10分後“俺は”河川敷に米田さんと二人で来ていた。
「何故俺をこんなところに?」
俺は米田さんにスマホをも見せつけて音声を流した。
すると、米田さんはおどおどしている様子でそわそわしていた。
俺はまた音声読み上げアプリに文を打ち込んでいた。
「あと、先輩はどこに?」
俺が外を出たときにはもう先輩は居なかった。
米田さんは“先に社長が行ってますんで。”なんて言って俺をはぐらかしていた。
「えっと、柴田さん落ち着いてください。きっとすぐに来るんで…。

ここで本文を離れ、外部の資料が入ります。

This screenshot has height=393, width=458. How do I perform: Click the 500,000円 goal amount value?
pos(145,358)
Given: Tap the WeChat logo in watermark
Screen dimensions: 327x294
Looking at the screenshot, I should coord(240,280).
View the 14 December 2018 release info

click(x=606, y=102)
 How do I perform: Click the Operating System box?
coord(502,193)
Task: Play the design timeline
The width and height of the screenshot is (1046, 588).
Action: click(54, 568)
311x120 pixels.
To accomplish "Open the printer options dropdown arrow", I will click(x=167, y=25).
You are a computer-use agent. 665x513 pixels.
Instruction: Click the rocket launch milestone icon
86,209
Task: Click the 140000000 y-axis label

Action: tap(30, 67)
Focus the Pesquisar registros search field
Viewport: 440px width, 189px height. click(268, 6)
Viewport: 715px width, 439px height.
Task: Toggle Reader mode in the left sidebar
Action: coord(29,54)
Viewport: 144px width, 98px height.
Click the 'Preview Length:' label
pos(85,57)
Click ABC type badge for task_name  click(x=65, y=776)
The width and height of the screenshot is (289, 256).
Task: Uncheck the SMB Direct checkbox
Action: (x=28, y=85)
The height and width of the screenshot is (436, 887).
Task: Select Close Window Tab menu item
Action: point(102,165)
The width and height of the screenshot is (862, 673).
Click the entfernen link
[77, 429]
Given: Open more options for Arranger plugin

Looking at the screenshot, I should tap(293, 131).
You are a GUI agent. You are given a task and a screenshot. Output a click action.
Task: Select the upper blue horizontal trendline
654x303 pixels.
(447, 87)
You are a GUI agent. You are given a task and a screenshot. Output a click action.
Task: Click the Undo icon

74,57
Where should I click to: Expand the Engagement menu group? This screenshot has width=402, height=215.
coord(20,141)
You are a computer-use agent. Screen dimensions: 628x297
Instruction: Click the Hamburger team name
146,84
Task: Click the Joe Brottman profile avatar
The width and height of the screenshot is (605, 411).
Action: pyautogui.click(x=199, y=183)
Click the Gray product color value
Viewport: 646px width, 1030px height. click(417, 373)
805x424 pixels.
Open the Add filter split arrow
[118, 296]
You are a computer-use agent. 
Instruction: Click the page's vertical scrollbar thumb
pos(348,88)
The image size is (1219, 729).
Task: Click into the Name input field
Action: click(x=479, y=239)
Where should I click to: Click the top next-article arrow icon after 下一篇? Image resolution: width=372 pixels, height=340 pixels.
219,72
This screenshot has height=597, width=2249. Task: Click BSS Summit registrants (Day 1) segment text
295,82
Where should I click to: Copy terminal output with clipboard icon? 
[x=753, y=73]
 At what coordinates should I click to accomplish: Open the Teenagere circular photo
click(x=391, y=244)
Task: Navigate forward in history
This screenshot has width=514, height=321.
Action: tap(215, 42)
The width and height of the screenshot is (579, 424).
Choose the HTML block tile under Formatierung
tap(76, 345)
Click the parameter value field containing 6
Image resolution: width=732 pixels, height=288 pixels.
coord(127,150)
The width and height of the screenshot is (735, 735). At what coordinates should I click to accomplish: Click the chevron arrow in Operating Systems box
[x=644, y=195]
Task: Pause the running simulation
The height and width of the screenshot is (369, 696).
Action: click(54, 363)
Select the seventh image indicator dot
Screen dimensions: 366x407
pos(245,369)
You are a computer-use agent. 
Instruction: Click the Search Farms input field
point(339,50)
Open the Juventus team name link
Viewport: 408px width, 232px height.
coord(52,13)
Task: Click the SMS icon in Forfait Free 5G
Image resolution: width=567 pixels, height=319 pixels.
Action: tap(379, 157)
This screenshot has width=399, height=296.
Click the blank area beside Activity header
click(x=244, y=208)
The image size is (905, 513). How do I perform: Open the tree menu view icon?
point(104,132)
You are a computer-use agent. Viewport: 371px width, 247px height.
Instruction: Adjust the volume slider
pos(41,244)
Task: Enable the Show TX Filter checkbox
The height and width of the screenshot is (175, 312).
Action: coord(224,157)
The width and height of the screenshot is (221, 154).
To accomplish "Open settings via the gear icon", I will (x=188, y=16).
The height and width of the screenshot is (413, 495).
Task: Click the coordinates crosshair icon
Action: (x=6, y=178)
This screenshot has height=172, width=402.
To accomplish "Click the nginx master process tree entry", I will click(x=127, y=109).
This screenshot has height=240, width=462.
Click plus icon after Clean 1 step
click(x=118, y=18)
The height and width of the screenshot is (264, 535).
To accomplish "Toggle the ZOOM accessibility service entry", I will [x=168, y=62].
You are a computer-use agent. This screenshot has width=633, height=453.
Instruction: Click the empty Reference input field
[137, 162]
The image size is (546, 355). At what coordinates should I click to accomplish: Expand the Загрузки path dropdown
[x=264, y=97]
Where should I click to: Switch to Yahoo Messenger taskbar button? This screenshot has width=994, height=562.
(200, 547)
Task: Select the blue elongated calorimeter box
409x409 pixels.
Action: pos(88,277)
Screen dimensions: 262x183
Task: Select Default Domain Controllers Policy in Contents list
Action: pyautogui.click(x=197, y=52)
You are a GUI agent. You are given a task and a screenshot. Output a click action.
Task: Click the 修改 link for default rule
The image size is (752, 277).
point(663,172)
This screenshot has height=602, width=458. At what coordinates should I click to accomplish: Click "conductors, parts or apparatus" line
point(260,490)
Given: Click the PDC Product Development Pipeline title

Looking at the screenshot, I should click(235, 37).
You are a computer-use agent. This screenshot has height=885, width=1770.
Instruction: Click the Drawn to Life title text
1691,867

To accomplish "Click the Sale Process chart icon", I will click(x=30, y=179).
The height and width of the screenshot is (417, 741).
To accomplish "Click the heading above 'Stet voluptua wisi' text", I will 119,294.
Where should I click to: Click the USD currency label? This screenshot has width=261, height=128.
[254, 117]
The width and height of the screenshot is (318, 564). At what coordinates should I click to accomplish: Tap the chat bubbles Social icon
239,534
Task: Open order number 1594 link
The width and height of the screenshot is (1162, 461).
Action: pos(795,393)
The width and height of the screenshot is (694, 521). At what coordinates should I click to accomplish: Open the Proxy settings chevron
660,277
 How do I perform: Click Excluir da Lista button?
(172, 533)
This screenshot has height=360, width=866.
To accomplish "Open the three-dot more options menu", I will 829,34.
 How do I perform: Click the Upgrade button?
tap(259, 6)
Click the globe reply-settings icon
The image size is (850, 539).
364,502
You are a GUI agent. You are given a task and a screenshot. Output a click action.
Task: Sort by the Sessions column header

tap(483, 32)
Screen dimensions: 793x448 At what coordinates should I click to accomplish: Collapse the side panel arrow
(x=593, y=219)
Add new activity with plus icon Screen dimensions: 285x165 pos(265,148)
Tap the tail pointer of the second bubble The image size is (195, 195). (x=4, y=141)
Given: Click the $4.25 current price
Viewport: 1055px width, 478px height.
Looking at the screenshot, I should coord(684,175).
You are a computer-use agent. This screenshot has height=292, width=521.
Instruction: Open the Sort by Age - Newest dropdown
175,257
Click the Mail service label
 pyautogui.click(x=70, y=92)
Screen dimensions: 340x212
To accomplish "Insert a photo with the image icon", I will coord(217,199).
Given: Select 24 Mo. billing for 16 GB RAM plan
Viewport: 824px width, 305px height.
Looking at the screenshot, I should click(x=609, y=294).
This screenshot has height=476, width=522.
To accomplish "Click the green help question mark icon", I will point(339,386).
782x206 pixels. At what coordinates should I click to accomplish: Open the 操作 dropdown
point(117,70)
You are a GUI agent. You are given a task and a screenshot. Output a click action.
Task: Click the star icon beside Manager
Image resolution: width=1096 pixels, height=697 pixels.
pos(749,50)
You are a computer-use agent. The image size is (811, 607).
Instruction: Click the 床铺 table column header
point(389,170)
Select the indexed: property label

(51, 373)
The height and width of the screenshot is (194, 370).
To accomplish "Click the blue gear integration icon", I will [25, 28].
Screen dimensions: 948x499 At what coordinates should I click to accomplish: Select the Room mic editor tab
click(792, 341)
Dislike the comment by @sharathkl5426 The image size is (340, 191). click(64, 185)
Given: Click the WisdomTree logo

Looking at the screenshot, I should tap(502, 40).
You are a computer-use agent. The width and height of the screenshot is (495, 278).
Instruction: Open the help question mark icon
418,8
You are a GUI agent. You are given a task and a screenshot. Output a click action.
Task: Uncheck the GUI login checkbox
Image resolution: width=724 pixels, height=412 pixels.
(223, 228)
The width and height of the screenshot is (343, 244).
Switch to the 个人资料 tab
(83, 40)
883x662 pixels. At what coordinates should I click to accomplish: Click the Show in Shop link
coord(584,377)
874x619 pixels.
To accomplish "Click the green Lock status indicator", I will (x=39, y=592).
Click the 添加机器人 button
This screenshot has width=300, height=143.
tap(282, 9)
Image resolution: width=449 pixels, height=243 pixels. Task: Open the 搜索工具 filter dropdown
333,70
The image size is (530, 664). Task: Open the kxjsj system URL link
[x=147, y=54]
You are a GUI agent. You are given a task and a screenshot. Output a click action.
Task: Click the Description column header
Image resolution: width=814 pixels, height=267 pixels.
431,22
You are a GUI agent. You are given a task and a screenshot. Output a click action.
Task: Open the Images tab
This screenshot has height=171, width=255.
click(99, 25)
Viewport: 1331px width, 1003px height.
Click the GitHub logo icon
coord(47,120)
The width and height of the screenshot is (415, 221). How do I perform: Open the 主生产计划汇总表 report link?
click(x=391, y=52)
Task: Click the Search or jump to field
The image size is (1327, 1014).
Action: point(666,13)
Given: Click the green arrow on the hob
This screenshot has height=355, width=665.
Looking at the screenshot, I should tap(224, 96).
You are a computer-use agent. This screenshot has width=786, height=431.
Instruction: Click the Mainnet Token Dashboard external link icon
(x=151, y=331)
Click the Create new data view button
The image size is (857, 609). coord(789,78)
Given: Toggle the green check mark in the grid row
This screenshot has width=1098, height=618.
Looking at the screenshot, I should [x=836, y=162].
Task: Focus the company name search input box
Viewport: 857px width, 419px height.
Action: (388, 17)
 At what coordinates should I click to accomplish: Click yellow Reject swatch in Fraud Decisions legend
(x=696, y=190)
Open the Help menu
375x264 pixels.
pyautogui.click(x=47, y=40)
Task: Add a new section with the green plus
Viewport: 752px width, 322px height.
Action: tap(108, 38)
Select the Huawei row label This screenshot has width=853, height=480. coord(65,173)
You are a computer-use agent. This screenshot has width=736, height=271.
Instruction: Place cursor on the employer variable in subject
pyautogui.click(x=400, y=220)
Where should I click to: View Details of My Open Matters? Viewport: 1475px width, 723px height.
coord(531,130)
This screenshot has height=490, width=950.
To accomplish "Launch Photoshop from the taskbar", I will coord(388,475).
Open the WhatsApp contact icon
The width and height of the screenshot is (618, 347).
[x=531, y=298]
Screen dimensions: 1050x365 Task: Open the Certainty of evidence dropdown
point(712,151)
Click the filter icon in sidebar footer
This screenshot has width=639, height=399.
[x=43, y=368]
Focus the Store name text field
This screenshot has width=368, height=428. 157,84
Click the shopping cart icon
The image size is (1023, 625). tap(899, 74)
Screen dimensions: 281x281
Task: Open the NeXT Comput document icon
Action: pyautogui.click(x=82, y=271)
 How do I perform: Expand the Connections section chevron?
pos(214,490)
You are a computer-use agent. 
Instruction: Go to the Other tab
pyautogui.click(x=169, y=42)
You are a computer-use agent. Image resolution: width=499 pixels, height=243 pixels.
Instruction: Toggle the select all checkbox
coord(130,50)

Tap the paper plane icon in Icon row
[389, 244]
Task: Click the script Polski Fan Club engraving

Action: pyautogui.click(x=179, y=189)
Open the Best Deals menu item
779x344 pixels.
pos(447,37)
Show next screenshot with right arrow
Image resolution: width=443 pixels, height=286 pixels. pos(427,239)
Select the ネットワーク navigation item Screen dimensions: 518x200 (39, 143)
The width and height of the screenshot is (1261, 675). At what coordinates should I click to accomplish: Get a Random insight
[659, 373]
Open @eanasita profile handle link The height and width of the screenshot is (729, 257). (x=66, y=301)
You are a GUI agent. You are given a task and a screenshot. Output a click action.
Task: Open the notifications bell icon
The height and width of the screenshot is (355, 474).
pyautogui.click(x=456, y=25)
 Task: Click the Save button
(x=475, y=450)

」
落ち着いて居られなかったのは米田さんの方だ。
そわそわしておぼつかなくて、先輩を一生懸命首をキョロキョロ見回して探していた。
そんなとき、彼女は大きな声で呟いていた。
「あ!社長!こっちです!」
俺は“社長”と呼ばれた先輩の方を見た。
ヘディングをしながらこっちに向かって来ている。
その足取りは昔よりもぎこちなくて、“慣れていない”という感じがしていた。
そんな足取りで蹴っていたのは、薄汚れた白と黒のサッカーボールであの日、この場所で遊んだ“あの”サッカーボールだった。